Traton, la filiale poids lourds de Volkswagen, vient de mobiliser 850 millions d'euros pour accélérer l'électrification de ses camions et bus. Un engagement financier massif qui confirme que l'électrique ne se limite plus au segment des voitures particulières — et qui envoie un signal fort aux gestionnaires de flottes et aux PME de transport au Canada.

Un financement structuré pour une transition à grande échelle

Pour constituer cette enveloppe de 850 millions d'euros, Traton a eu recours à deux instruments financiers complémentaires : une obligation verte (green bond), destinée aux investisseurs sensibles aux critères ESG, et un prêt classique. Ce montage hybride témoigne d'une stratégie volontariste : diversifier les sources de capitaux pour financer durablement la R&D, la production et le déploiement de véhicules utilitaires lourds à zéro émission.

Derrière Traton se trouvent des marques bien connues sur le marché nord-américain : Scania, MAN et Navistar (International Trucks). Cette dernière dessert directement le marché canadien. L'injection de capitaux chez la maison-mère laisse anticiper, selon les analystes du secteur, une accélération du calendrier de commercialisation des modèles électriques sur ce continent.
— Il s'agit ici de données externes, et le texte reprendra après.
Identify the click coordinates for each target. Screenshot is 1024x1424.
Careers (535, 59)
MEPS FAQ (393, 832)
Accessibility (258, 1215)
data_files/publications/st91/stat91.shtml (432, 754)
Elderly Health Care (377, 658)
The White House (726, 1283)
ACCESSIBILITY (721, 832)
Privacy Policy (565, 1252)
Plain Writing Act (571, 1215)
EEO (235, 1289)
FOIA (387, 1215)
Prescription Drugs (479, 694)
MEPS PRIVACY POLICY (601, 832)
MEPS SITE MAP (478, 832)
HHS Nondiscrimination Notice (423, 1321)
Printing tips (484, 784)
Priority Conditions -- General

Poids lourds électriques : où en est le marché canadien ?

Au Canada, la transition des flottes lourdes vers l'électrique est encore en phase d'amorçage, mais les signaux d'accélération se multiplient. Le gouvernement fédéral a étendu le programme iVZEV à certaines catégories de véhicules commerciaux légers, mais les camions moyens et lourds restent pour l'instant en dehors du spectre des aides directes aux acquéreurs.

Côté infrastructure, le réseau de recharge rapide s'étoffe — CAA, Petro-Canada et le réseau Tesla Supercharger (désormais ouvert à d'autres marques) couvrent de mieux en mieux les grands corridors. Reste un défi de taille propre au territoire canadien : les températures extrêmes, pouvant descendre à -30 °C, affectent sensiblement l'autonomie des batteries. Les constructeurs comme Scania travaillent sur des systèmes de gestion thermique adaptés, mais pour les opérateurs des Prairies ou du nord du Québec, cette variable doit être intégrée dès le calcul du TCO (coût total de possession).
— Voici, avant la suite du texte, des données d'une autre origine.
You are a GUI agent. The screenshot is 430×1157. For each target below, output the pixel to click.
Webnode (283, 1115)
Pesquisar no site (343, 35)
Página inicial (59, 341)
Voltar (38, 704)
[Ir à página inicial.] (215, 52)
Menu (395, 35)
Canada : ce que ça change pour les gestionnaires de flottes

L'investissement de Traton n'est pas qu'un signal symbolique : il se traduit par des perspectives concrètes pour les acheteurs professionnels canadiens.
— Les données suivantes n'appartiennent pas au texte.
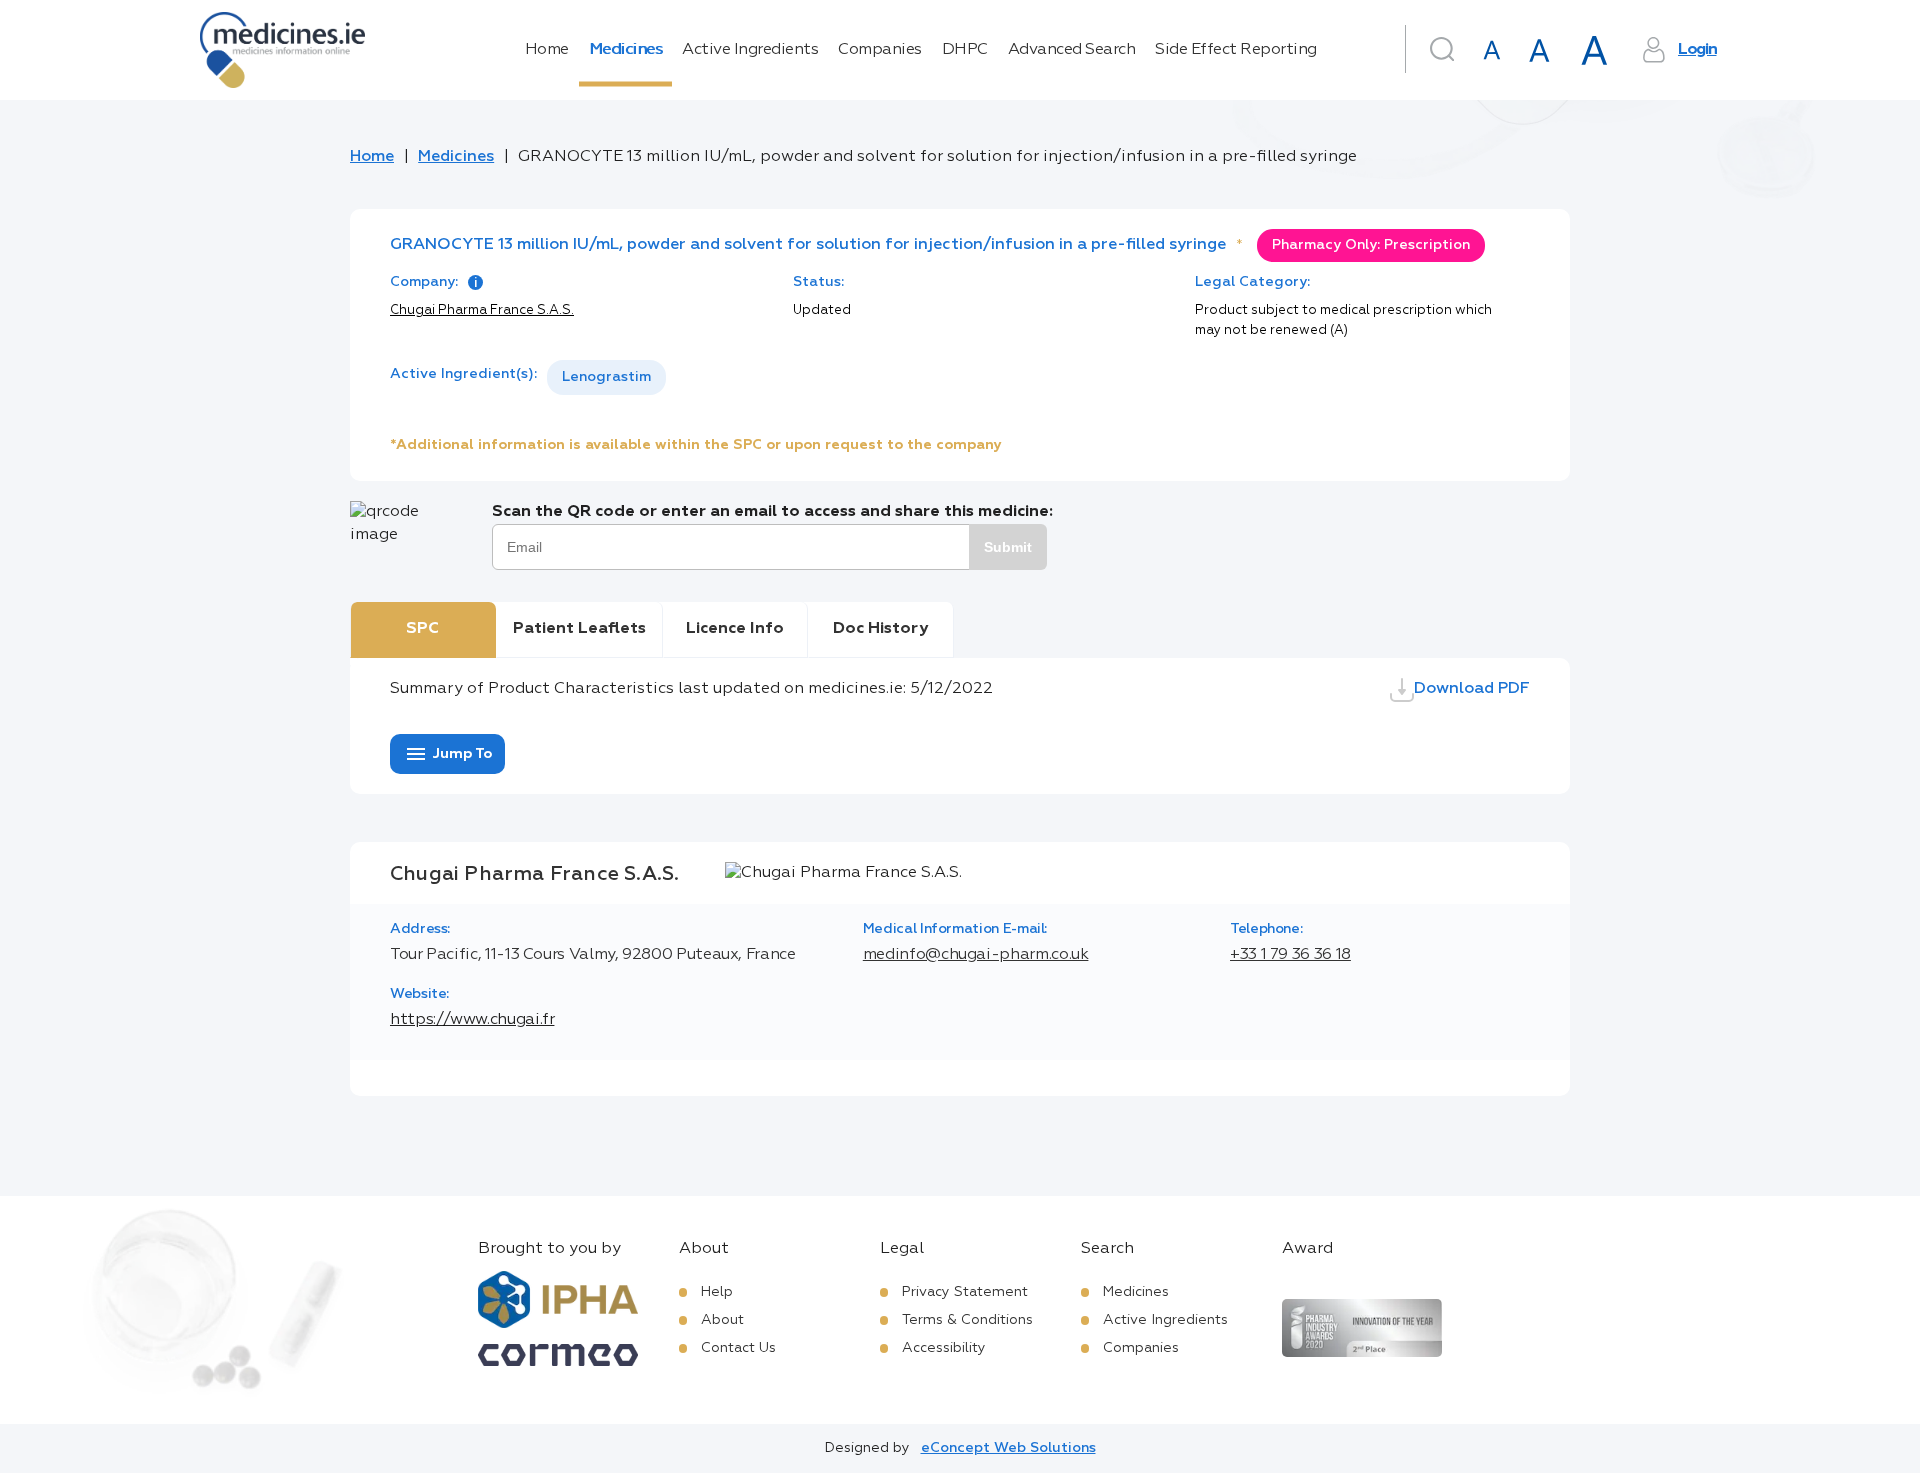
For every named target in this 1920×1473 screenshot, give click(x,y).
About (722, 1320)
  • Une offre produit plus étoffée à horizon 2 à 4 ans : plus les constructeurs investissent en amont, plus les volumes de production augmentent, et plus les prix à l'achat devraient se normaliser.
  • TCO en amélioration progressive : selon les estimations disponibles dans le secteur, un camion électrique peut déjà afficher un coût d'exploitation inférieur à son équivalent diesel sur certains cycles urbains, notamment grâce à des coûts d'énergie et de maintenance réduits. À Montréal ou Vancouver, où l'électricité reste relativement bon marché, l'équation devient rapidement favorable.
  • Incitations provinciales à cumuler : au Québec, le programme Roulez vert offre jusqu'à 8 000 CAD pour les véhicules éligibles, cumulables avec les 5 000 CAD fédéraux du programme iVZEV pour les modèles sous 55 000 CAD. En Colombie-Britannique, le programme CleanBC propose jusqu'à 4 000 CAD supplémentaires. Pour les flottes, ces montants se multiplient par le nombre de véhicules.
  • Ontario à surveiller : depuis la suppression de son programme provincial en 2018, l'Ontario reste en retrait. La pression politique pour une réintroduction s'intensifie — les gestionnaires de flottes ontariens auraient tout intérêt à suivre les prochaines annonces budgétaires.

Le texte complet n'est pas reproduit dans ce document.